──────── DOCUMENT EXCERPT

By Eugene Robinson
Tuesday, March 6, 2007; Page A19
So this is what accountability looks, sounds and feels like. It's been so long -- since George W. Bush moved into the White House -- that we hardly recognize what used to be a commonplace phenomenon, as much a part of Washington's behavioral DNA as megalomania and mendacity.
Imagine how surprised Army Secretary Francis J. Harvey must have been when Defense Secretary Robert Gates fired him last week over the shocking neglect of injured veterans at Walter Reed Army Medical Center. Gates, who cut his teeth in George Bush the Elder's administration, obviously didn't get the memo about how blatant malfeasance is handled by George Bush the Younger's crew.
Remember what happened to George Tenet (the former CIA director who said it was a "slam-dunk" that Saddam Hussein had weapons of mass destruction), Gen. Tommy Franks (who led the Iraq invasion, making decisions that allowed the insurgency to form) and Paul Bremer (who botched the Iraq occupation, allowing the insurgency to grow)? Bush gave them all the Presidential Medal of Freedom.
Harvey would have had every right to expect the usual tut-tut from the White House. The commander of Walter Reed, Maj. Gen. George Weightman, had already fallen on his sword. Never mind that Weightman had been in charge only since August, which means he inherited the situation. The post commander was resigning, and that should have been enough. Harvey needed an interim director to run Walter Reed, so he turned to the medical center's former commander, Lt. Gen. Kevin Kiley, on whose watch the shabby treatment of outpatient vets became standard practice.

────────────────

USING THE INFORMATION:
1 – Summarize Eugene Robinson's column in two sentences.
2 – Reproduce Eugene Robinson's column word for word, starting with "Imagine how surprised" and going on through "the Younger's crew.".
None of the entries are needed for this work.

──────── GIVEN ENTRIES

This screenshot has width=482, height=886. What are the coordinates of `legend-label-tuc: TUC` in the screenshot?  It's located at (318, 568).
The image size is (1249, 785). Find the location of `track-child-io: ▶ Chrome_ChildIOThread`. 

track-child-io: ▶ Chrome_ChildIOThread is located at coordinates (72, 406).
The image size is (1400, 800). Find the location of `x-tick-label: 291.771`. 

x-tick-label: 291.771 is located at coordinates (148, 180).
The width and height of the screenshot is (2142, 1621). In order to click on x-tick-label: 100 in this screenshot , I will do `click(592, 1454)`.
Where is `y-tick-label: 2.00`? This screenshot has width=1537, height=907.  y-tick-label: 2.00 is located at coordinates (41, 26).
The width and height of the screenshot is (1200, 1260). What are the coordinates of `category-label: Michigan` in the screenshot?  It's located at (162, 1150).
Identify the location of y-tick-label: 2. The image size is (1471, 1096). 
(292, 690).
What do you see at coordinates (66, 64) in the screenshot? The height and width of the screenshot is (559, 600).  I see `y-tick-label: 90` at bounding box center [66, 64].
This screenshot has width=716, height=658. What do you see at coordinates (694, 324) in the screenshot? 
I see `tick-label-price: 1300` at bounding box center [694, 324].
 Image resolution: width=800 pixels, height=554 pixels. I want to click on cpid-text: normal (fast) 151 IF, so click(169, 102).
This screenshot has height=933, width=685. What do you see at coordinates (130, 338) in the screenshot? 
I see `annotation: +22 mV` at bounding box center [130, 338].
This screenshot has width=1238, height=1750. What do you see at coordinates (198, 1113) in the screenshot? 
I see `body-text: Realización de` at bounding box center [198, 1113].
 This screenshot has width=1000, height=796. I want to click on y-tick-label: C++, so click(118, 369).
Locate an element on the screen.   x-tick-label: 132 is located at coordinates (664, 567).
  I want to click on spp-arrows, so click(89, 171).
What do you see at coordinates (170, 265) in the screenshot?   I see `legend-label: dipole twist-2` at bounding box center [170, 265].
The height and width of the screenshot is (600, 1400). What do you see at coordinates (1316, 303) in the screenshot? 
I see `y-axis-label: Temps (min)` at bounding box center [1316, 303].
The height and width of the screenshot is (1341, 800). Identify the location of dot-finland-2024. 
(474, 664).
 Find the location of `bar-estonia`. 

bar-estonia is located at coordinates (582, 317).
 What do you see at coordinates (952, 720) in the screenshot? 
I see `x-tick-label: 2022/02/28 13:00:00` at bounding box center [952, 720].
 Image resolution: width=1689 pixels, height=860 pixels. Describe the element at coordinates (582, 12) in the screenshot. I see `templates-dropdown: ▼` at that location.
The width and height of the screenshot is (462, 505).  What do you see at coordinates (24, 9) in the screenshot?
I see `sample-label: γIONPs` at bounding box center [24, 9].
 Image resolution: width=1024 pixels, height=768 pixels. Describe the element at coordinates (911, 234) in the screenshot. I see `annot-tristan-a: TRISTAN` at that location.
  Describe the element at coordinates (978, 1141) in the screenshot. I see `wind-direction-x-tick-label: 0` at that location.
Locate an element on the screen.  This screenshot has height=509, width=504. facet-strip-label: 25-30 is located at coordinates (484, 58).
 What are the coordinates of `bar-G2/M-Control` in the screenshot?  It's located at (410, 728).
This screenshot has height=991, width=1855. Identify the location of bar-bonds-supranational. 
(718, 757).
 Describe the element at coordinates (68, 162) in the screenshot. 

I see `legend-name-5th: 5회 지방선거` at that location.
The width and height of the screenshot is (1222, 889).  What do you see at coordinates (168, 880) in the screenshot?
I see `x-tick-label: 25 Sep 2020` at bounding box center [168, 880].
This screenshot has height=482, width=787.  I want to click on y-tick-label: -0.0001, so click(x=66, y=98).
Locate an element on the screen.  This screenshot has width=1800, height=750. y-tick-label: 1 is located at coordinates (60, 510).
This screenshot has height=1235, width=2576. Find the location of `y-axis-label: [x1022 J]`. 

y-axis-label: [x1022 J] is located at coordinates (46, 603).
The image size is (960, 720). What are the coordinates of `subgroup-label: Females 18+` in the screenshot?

────────────────

EXPECTED RESPONSES:
1 – Defense Secretary Robert Gates fired Army Secretary Francis J. Harvey over the neglect of injured veterans at Walter Reed Army Medical Center, an act of accountability the column calls rare since George W. Bush moved into the White House. It contrasts this with Bush giving the Presidential Medal of Freedom to George Tenet, Gen. Tommy Franks and Paul Bremer, and notes that after Maj. Gen. George Weightman resigned, Harvey turned to former commander Lt. Gen. Kevin Kiley to run Walter Reed.

2 –
Imagine how surprised Army Secretary Francis J. Harvey must have been when Defense Secretary Robert Gates fired him last week over the shocking neglect of injured veterans at Walter Reed Army Medical Center. Gates, who cut his teeth in George Bush the Elder's administration, obviously didn't get the memo about how blatant malfeasance is handled by George Bush the Younger's crew.